As the future factories are envisioned to be flexible, adaptable and collaborative endeavours involving man and machines (“autonomous robots”) forming complex system of systems, their emergent behaviours are quite hard to fully characterise at design time. Majority of the factories also can be termed as safety critical systems since failures can often lead to adverse impacts not only on productivity but also on humans, infrastructure and environment. Here comes the mandatory and often legal safety requirements set forth by various generic/domain specific standards and machine directives.

Security is one of the major focus aspects of the EU-funded InSecTT project (https://www.insectt.eu/). The ever-increasing landscape of cyber security threats, together with higher levels of connectivity and opening up of traditionally closed factories into Internet, pose many potential risks to productivity, safety of products and processes, as well as industrial repute. It becomes paramount to perform detailed hazard and risk analysis and careful planning of mitigation mechanisms to meet security requirements applicable to the targeted industrial domains.

2 Background

One of the key building blocks of the EU-funded InSecTT project is denoted as “BB3.1: Methodologies, concepts system solutions for enabling safety and security”. It focuses on cross-layer security analysis, concepts, and system solutions including the essential steps of revealing security requirements and performing a threat analysis, defining suitable security methodologies, planning mitigation and resilience strategies (on system level), and finally looking at defining (cyber-)security concepts and solutions. The aim was to provide applied solutions as well more generic schemes, which can be used for a wider range of applications (e.g., cybersecurity in IoT system). Enabling safe system operation is of utmost priority for this task.

The task participants were an excellent mix of industrial partners (ABB, INDRA, ISS RFID, Kaitotek, LDO, LCC, Nurd, Philips Research, TietoEvry and Westermo) and academic partners (Mälardalen University (MDU), CINI, RISE, UCC, UTwente, UPM), who together provided 50+ specific requirements. These requirements can broadly be classified into the following four themes addressing cross-layer system level concepts and solutions as indicated in Fig. 1:

  • Security requirements and threat analysis: High level requirement analysis and analysis of various vulnerabilities and effects of cyber-attacks on them.

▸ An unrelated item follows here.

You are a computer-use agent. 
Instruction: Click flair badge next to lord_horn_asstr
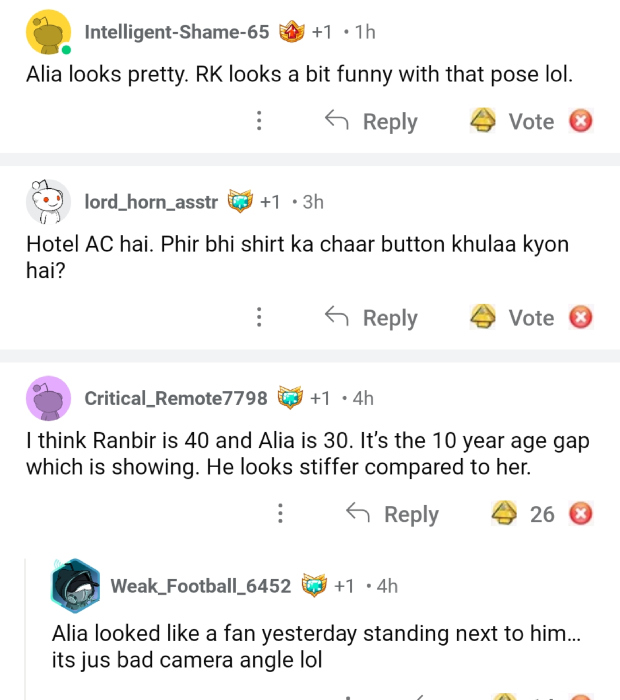(x=240, y=202)
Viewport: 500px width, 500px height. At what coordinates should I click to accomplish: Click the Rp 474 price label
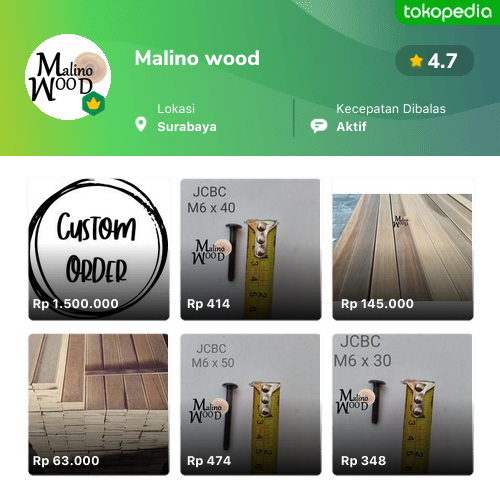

  • Security methodologies, concepts and system solutions: Focus on design of system/ application-level approaches and methods for identification of various security vulnerabilities as well as proactive measures for avoiding them.

  • IoT security, certification and key management: Device/edge level mechanisms for enabling secure infrastructures and architectures access control and for enforcement of privacy.

  • Mitigation and resilience strategies: Identification and implementation of adequate mitigation strategies to assure required levels of systems’ reliance and robustness.

Fig. 1
An illustration presents the methodologies, concepts, and system solutions for the safety and security of the Internet of Things. They are security requirements and threat analysis, security certification and key management, concepts and system solutions, and mitigation and resilience strategies.

Cross-layer security analysis, concepts and system solutions

During the first half of the InSecTT project, a deep discussion on the individual partner contributions took place, elaborating on the various use cases, their alignments and possible synergies, resulting in the following six sub building blocks:

  1. (A)

    Access control and authentication infrastructure;

  2. (B)

    Intrusion detection systems;

  3. (C)

    IoT privacy and security mechanisms;

  4. (D)

    Secure IoT applications;

  5. (E)

    Security guidelines;

  6. (F)

    Tools and simulators.

The grouping is mainly done to find synergies and collaboration than on unification. In this chapter, we mainly present some of the research/technologies, relating to A, B, E and F, developed by a set of Swedish partners working closely in the realisation of two use cases related to smart collaborative manufacturing and secure network communications. Main critical aspects we focused on were ensuring safety/security of the industrial automation and control systems and security and privacy of the network infrastructure.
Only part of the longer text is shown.